Problem Description
A snake starts at cell 0 (top-left corner) of an n x n grid and follows a sequence of commands ("UP", "RIGHT", "DOWN", "LEFT"). Each cell in the grid is numbered as grid[i][j] = (i * n) + j. The snake never leaves the grid. The task is to simulate the snake's movement and return the final cell index where it ends up.
Key Insights
- The grid is represented in a 1D manner using the index formula (row * n + col).
- The snake always starts at cell 0, which maps to position (0, 0) in row and column form.
- Each command changes the snake’s current coordinate (row, col).
- Since the snake never goes out of bounds, no boundary checks are necessary, simplifying the simulation.

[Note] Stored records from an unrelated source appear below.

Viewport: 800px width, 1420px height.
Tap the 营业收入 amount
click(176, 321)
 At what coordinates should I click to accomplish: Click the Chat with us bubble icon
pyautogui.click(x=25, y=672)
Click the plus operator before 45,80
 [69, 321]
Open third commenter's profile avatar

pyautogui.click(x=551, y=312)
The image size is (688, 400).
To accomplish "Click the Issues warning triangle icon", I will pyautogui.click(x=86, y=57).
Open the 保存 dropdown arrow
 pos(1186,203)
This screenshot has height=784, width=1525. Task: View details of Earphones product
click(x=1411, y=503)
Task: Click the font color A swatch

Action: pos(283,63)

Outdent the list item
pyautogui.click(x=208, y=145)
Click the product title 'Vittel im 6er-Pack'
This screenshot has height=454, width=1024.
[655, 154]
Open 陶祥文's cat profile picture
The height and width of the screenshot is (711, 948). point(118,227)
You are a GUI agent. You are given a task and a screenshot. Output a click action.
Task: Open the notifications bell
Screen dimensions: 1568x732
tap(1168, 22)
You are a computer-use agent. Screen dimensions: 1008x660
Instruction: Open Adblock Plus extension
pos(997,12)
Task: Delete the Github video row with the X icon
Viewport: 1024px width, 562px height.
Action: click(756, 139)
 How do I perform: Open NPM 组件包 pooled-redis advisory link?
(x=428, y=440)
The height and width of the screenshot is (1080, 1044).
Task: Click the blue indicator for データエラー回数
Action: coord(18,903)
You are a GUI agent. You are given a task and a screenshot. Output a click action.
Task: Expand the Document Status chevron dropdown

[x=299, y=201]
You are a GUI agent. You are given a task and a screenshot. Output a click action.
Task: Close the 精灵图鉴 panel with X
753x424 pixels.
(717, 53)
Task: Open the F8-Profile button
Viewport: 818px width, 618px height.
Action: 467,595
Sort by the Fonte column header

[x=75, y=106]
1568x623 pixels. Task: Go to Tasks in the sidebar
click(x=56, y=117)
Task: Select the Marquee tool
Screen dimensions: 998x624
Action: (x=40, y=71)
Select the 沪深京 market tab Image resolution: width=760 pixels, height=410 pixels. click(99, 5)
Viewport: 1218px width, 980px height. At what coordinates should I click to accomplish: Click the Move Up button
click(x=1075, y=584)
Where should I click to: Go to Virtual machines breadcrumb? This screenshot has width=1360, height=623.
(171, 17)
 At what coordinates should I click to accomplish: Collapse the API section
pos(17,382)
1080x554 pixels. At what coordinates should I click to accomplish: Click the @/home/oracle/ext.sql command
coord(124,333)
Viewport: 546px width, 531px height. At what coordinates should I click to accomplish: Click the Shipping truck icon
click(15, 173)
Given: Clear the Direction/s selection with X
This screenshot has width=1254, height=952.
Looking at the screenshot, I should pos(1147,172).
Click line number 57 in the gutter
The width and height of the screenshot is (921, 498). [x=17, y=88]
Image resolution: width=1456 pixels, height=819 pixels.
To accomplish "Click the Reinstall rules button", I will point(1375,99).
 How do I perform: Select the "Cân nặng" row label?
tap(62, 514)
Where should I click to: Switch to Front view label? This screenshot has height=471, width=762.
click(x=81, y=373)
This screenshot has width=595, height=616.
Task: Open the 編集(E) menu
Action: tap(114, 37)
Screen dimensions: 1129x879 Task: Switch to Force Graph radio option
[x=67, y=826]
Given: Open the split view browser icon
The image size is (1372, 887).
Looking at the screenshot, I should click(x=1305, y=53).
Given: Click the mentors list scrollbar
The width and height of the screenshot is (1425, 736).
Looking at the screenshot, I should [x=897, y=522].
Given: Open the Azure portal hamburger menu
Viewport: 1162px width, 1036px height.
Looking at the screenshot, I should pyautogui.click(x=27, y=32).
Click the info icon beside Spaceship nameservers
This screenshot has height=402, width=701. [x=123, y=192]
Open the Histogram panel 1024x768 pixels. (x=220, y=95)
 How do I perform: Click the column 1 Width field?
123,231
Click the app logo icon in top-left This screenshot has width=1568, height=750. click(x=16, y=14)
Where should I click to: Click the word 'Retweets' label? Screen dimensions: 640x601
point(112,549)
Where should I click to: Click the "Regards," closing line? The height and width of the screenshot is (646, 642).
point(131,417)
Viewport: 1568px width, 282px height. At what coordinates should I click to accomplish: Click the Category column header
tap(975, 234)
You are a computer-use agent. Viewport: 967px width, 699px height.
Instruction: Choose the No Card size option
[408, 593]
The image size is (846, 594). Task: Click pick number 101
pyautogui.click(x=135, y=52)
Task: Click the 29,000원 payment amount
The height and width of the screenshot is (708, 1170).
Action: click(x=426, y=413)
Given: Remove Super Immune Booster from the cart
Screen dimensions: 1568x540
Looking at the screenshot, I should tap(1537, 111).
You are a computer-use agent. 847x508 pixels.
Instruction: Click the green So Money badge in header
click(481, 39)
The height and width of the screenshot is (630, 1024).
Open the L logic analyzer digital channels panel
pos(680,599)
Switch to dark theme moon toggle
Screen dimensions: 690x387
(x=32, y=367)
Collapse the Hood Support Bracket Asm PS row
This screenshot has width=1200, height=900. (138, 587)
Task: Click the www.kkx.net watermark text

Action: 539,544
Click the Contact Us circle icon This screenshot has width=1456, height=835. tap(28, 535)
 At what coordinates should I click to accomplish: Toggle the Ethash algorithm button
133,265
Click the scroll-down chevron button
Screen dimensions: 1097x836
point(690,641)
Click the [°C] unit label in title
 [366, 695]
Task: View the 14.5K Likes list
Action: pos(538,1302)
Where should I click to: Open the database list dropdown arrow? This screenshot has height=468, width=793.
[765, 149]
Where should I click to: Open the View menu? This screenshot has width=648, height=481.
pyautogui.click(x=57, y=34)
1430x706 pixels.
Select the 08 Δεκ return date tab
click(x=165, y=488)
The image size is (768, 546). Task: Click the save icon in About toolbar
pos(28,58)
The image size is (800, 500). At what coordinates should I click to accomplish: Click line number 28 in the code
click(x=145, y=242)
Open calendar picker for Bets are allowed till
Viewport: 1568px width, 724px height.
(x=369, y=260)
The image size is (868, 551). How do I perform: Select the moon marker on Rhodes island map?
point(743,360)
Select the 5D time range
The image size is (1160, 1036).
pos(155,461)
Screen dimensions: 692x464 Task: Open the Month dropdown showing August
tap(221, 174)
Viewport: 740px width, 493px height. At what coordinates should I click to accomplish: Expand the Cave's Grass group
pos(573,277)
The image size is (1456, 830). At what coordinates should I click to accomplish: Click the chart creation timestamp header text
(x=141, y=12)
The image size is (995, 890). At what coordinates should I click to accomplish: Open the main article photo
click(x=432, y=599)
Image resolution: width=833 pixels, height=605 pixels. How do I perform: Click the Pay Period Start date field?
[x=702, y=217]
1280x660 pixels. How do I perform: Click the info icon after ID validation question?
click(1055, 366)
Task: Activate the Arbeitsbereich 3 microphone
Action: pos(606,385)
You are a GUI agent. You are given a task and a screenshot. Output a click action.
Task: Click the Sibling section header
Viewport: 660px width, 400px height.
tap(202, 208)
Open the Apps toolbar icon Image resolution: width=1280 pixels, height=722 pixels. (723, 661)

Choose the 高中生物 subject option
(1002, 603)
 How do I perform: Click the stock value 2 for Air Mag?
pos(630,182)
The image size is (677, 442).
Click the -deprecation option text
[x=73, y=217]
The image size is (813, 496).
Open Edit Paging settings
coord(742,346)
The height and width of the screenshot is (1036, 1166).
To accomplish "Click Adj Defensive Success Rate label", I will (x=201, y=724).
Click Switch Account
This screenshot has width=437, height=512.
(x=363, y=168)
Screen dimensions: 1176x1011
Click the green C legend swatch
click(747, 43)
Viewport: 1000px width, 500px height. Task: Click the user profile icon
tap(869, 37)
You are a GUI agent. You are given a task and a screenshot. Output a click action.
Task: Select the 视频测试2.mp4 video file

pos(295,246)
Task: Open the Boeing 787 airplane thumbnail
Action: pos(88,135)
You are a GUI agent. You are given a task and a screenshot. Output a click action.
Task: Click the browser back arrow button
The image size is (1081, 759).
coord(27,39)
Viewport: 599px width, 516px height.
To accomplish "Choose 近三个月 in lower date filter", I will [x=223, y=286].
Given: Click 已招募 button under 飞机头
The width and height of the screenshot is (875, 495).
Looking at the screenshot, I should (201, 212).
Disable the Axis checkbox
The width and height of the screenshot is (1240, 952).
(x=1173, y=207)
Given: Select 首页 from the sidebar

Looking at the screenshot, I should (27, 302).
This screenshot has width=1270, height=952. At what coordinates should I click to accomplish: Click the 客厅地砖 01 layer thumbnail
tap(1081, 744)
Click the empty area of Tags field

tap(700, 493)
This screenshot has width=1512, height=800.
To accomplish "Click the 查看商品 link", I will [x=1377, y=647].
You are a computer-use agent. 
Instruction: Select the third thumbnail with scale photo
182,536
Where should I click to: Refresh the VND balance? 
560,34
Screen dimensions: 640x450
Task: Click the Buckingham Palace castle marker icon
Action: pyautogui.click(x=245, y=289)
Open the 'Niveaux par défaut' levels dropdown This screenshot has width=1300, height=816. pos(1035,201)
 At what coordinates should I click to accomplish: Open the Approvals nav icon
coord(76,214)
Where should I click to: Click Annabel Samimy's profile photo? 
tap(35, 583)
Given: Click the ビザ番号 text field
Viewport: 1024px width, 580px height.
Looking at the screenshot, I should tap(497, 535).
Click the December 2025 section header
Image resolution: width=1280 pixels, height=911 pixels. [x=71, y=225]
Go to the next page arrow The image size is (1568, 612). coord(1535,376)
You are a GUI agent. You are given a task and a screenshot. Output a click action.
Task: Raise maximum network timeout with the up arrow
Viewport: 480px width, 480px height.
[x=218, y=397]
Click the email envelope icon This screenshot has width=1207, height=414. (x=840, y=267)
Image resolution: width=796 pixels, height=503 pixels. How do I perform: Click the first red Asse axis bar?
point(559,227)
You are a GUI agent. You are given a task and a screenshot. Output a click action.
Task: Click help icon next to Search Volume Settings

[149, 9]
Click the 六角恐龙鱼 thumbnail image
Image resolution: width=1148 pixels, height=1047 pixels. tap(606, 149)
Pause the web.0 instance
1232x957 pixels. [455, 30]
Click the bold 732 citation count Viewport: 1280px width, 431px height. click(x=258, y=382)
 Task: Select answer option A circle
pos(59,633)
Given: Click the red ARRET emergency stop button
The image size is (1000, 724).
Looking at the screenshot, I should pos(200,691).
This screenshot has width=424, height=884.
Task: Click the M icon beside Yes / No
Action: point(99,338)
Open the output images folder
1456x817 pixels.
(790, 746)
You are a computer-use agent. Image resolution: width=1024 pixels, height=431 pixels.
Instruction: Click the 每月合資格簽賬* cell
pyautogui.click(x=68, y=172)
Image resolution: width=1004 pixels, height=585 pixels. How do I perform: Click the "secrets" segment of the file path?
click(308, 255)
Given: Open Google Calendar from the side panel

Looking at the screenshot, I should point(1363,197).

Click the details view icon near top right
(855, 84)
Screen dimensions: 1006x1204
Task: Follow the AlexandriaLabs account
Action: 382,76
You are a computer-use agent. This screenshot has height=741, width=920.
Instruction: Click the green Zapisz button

- The final answer is computed by converting the final (row, col) back to a linear index.
Space and Time Complexity
Time Complexity: O(m), where m is the number of commands. Space Complexity: O(1), since only constant space is used for the row and column variables.
Solution
We approach the problem by simulating the snake's movement step by step. We start at coordinate (0, 0) corresponding to cell 0. For each command in the list, we update the row or column accordingly:
- "UP" decreases the row by 1.
- "DOWN" increases the row by 1.
- "LEFT" decreases the column by 1.
- "RIGHT" increases the column by 1. After processing all commands, we convert the final (row, col) coordinate into the required 1D cell index using the formula: index = (row * n + col).